Case presentation: We present a case with a large PRCC and extension to the IVC without metastasis to nodes or other organs that was successfully treated with radical nephrectomy and resection of the IVC.

Conclusion: It is necessary to pay greater attention to diagnosis and appropriate treatment of PRCC extending to the IVC.

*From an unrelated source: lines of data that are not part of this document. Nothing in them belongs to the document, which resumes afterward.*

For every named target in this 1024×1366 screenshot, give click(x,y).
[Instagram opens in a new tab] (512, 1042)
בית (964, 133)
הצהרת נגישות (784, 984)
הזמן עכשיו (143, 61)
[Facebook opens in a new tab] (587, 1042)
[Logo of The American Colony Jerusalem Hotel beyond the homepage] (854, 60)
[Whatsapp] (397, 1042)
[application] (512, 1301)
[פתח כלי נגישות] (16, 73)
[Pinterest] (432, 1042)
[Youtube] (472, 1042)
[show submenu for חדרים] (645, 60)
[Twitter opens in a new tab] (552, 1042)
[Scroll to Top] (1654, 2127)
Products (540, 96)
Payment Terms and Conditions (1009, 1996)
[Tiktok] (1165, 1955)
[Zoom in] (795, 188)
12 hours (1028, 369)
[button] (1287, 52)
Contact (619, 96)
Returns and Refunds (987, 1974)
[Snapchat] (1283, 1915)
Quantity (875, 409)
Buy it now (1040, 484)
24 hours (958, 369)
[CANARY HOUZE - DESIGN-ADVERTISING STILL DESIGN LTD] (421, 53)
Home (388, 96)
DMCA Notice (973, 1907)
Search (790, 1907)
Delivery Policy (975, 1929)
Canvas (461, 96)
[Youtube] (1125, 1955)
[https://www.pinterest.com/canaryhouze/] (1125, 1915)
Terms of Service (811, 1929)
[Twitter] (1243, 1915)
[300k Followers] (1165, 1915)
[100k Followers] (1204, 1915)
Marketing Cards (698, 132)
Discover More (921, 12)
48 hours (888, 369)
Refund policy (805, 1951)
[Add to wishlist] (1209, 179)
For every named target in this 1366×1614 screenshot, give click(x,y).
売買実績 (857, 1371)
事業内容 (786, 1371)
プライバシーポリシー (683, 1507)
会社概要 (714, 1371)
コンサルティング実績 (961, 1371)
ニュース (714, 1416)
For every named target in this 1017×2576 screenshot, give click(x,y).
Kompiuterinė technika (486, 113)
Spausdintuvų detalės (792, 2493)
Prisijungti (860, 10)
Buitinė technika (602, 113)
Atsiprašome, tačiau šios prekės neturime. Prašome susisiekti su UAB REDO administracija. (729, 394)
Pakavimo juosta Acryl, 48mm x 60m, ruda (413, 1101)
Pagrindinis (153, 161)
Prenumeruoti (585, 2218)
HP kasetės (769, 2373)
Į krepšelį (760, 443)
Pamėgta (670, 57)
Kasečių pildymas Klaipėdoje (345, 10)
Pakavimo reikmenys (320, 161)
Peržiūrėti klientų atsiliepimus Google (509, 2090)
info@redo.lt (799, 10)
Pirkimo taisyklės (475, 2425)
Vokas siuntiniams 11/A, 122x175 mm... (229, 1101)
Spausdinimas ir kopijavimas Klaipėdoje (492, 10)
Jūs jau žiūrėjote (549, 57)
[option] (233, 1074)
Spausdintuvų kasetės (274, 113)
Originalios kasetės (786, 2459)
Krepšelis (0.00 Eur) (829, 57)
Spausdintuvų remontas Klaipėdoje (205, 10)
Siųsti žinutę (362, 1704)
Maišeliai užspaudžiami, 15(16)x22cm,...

Kidney cancer is among the top 10 cancers worldwide, and papillary renal cell carcinoma (PRCC) accounts for about 15% of all cases of kidney cancers1. From a histopathological perspective, PRCC has two major subtypes (type I and II), and the more favorable prognosis of type I PRCC is due to the genetic basis of the subtypes2. In addition to subtype, tumor grade, TNM stage, and tumor necrosis are important predictors of mortality and metastasis3. Definite diagnosis and differentiation of the subtypes are based on histopathological examination of the resected specimen; however, imaging techniques, such as computed tomography (CT) and magnetic resonance imaging (MRI), can also aid in pre-operative differentiation, indicating hypovascular and homogenous lesions on CT and hypointense lesions on T2-weighted MRI4. Atypical imaging findings, such as necrosis, hemorrhage, and calcification, have also been reported, especially in lesions with a diameter > 4 cm5. Tumor size, reported as mean diameter of 7 cm, is also associated with prognosis6; therefore, it is necessary to consider the tumor size. It has been reported that involvement of the inferior vena cava (IVC), which forms a venous tumor thrombus (VTT), in patients with PRCC has a negative impact on cancer-related survival7, mainly due to the aggressive nature and nodal or remote metastases8. However, due to the scarcity of available data, further studies are required in this regard. We present a case of a large PRCC with extension to the IVC without metastasis to nodes or other organs that was successfully treated with radical nephrectomy and resection of the IVC.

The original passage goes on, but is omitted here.